* [What the task requires]
Using the string "agent" as the key, pull each matching line out of the records below.

Data under study section start

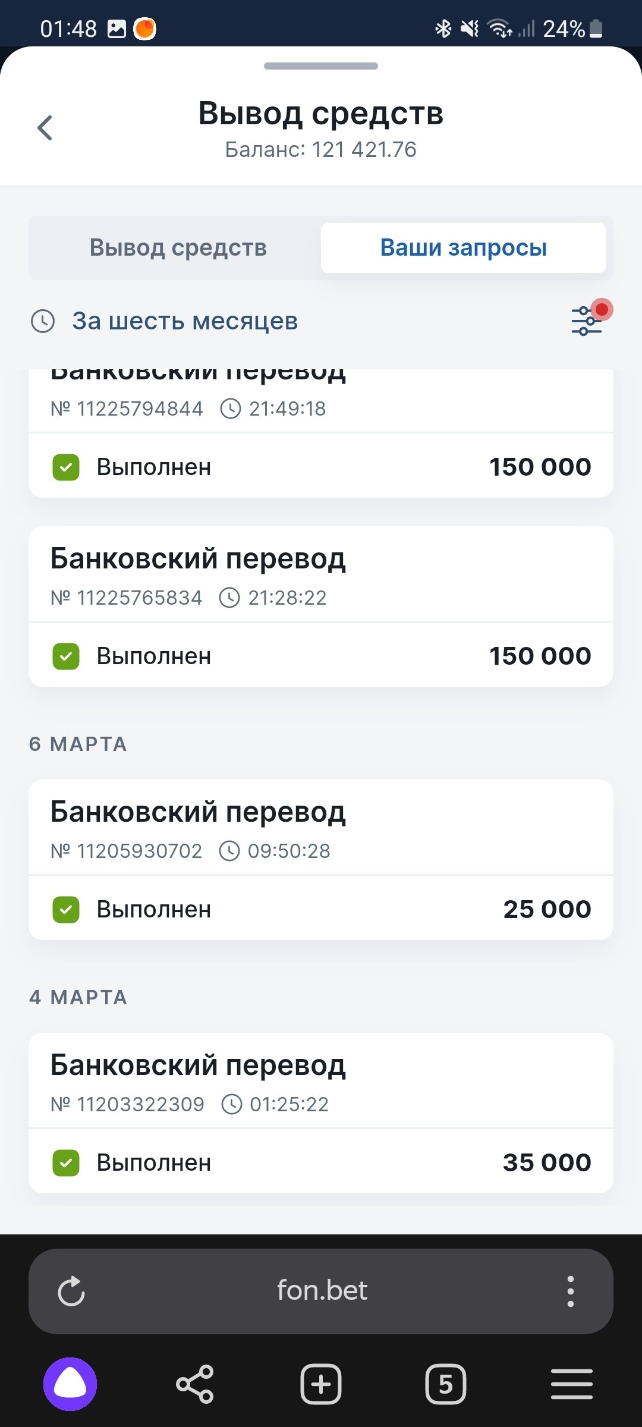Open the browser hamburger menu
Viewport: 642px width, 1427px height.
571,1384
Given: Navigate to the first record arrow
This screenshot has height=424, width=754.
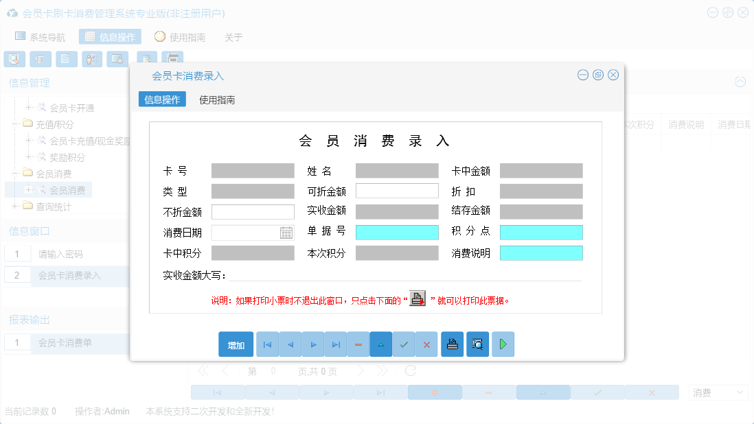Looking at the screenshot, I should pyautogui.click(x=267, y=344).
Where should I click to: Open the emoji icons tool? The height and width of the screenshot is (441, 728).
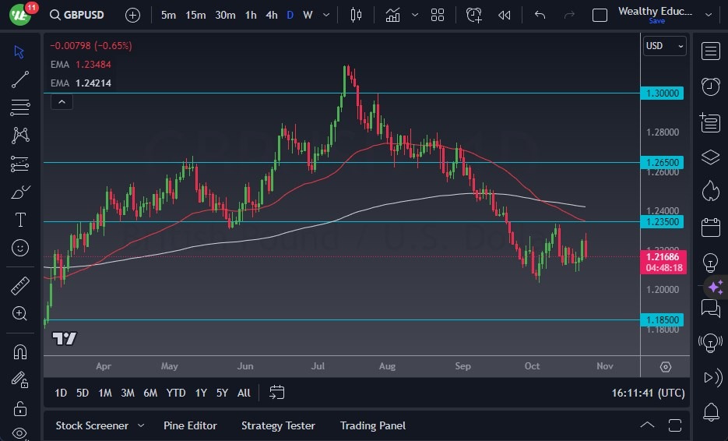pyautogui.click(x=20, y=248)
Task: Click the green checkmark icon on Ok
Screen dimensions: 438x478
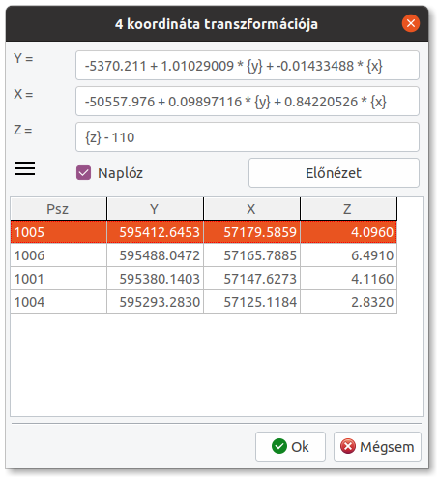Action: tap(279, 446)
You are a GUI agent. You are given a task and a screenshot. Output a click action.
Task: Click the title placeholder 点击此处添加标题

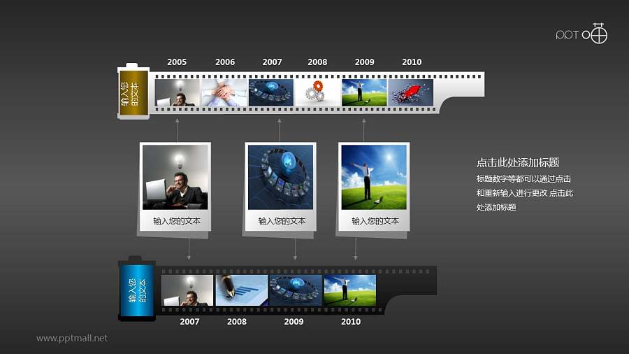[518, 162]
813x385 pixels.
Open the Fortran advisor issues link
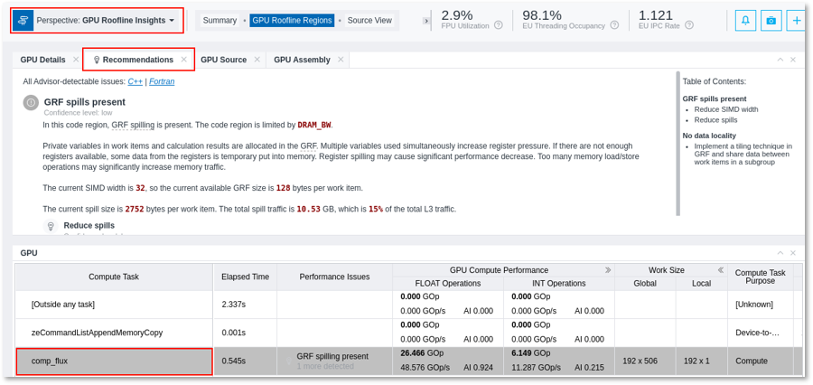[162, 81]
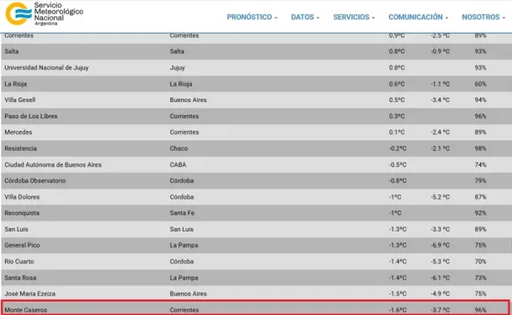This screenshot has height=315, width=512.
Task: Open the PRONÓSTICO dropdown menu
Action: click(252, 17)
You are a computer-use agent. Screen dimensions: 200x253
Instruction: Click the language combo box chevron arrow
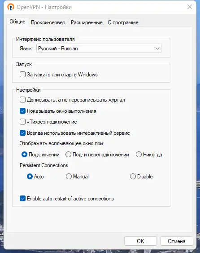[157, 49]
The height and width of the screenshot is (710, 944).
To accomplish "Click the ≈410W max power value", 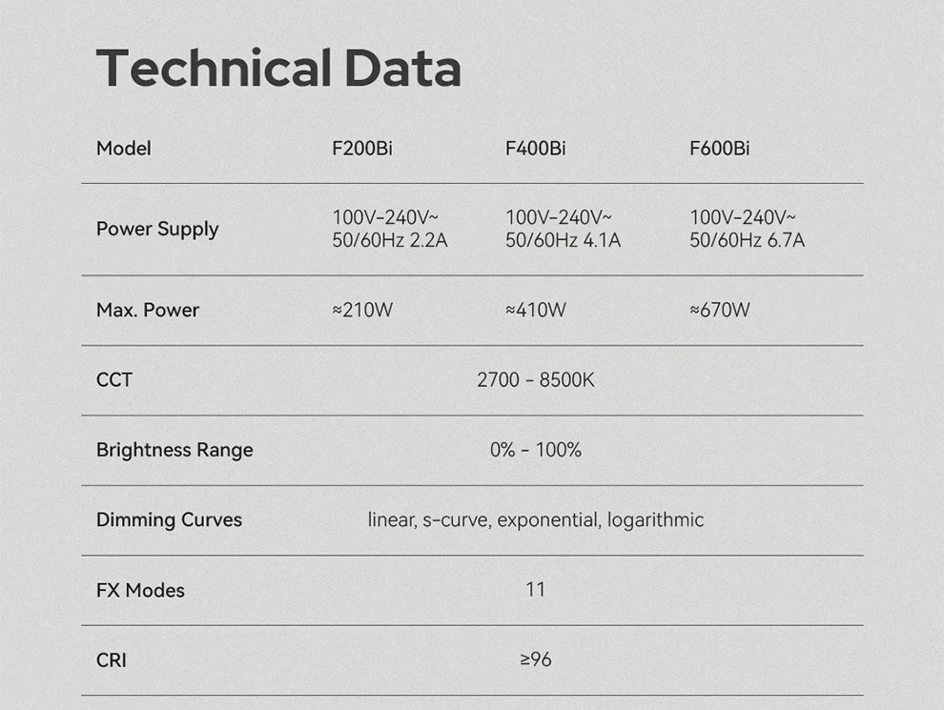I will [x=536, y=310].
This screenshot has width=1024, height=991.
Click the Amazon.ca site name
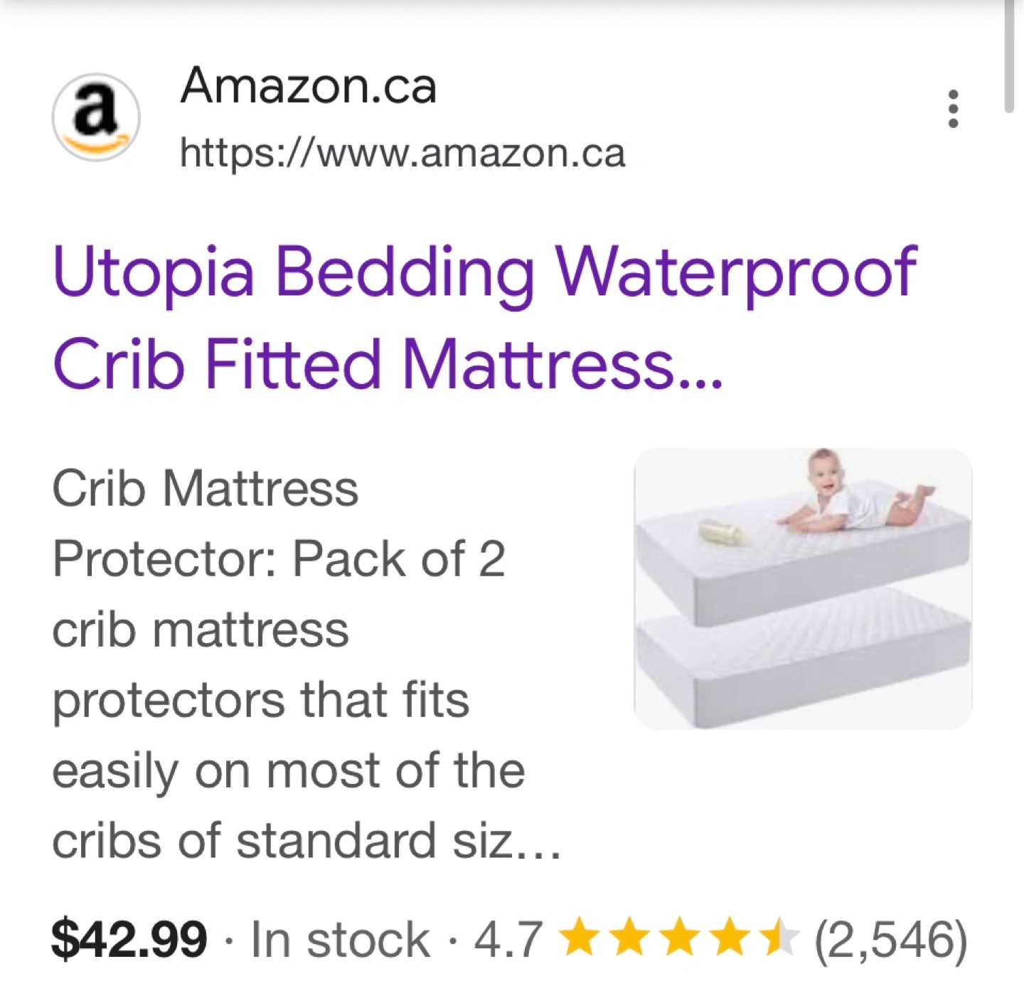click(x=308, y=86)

Data under study section end

* [Response]
You are a GUI agent. You are given a task and a screenshot. Output a click action.
You are a computer-use agent. Screen dimensions: 200x253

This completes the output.